==== Record excerpts ====

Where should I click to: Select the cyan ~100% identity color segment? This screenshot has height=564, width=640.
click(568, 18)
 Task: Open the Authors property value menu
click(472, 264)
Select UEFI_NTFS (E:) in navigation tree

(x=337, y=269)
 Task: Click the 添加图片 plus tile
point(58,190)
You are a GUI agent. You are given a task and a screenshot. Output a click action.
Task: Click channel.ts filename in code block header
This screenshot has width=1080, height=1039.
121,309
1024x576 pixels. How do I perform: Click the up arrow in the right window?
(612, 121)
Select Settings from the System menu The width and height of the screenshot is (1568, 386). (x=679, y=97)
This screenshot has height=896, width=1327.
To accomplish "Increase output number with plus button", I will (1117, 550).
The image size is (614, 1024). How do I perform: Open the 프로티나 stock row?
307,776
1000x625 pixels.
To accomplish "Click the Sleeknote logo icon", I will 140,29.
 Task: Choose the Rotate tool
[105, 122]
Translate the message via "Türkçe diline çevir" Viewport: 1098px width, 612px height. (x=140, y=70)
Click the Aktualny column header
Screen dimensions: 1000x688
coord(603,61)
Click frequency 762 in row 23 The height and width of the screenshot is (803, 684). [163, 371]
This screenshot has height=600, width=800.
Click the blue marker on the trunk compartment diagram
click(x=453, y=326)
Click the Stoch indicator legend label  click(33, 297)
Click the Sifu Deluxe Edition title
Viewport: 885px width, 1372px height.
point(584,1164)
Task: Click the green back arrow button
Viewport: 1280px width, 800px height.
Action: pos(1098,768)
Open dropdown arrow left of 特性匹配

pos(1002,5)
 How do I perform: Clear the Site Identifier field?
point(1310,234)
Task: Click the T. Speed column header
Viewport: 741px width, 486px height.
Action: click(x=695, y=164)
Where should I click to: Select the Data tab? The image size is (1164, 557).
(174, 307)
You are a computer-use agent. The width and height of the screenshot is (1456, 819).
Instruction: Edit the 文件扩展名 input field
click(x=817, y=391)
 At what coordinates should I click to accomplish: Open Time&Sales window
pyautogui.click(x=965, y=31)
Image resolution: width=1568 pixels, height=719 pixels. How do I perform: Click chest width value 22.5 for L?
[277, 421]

====

- [Task item] Starting at the line that contains "Image resolution: width=1568", quote each remaining line of the entries above, unchanged.

- [Answer to the exercise]
Image resolution: width=1568 pixels, height=719 pixels. How do I perform: Click chest width value 22.5 for L?
[277, 421]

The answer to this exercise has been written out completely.